There, on the ranch, the air is clean, the scenes are beautiful, the day unfolds quietly, softly, at an easy pace. I feel no stress. Luke and I chat about this and that, we laugh out loud at things we tell one another, and at times, we talk seriously about life and God and family. We grill. Luke is an amazing cook and there’s always a feast when I’m there. We ride the meandering hills. We listen to country and western music as we cruise through the trails and check deer feeders and follow the slow-moving cattle, some gathered in clumps under trees, calmly chewing and looking at us with big eyes of wonder.
“What are they thinking about?” I say to Luke. He hasn’t a clue. Neither do I. But there is something gentle in them that restores me.

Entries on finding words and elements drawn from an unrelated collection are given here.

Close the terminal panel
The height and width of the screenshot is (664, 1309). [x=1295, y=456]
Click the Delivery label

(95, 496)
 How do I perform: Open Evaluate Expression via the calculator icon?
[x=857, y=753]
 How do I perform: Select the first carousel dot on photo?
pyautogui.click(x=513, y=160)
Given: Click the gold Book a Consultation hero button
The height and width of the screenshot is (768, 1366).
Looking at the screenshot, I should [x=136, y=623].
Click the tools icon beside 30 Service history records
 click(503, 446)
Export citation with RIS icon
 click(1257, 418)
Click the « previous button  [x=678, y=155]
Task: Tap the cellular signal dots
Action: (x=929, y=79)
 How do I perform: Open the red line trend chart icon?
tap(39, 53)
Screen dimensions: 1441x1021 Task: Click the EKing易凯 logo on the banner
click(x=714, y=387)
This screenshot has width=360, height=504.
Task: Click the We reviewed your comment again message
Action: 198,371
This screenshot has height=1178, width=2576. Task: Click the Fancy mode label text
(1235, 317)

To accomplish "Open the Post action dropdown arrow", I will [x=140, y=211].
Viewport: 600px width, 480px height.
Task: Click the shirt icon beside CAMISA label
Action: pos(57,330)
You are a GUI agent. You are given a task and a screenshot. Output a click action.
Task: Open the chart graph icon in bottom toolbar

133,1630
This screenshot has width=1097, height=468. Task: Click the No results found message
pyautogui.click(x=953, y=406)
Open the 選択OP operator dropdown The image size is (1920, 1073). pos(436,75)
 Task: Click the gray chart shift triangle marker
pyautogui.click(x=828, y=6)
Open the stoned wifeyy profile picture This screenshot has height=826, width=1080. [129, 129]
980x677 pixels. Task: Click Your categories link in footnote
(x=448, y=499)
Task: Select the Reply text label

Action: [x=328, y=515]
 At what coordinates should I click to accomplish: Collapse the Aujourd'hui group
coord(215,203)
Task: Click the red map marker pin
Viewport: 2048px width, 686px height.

Back at the ranch house I play with Gus and Maggie. Those dogs. What beautiful creatures they are. Such amazing companions. They know me so well now that when I arrive they are there to greet me. Gus jumps around and wants me to chase him while Maggie settles at my feet waiting for rubs across her head. Which I am happy to give.
Late in the evening Luke and I land in the TV room. We munch on snacks and watch a movie. Gus lays next to me on the love seat finally winding down while Maggie lays at Luke’s feet snuggled near him on the sofa.
When I am with Gus and Maggie I often think of Mary Oliver’s great lines, writing about her little dog:
“He puts his cheek against mine
And makes small, expressive sounds.
And when I’m awake, or awake enough
He turns upside down, his four paws
In the air
And his eyes dark and fervent.
‘Tell me you love me,’ he says.
‘Tell me again.’
Could there be a sweeter arrangement? Over and over
He gets to ask.
I get to tell.”
The ranch is my hideaway. Luke, Maggie and Gus, are my family there. It is a place of enormous welcome, quiet, exhilaration, and love.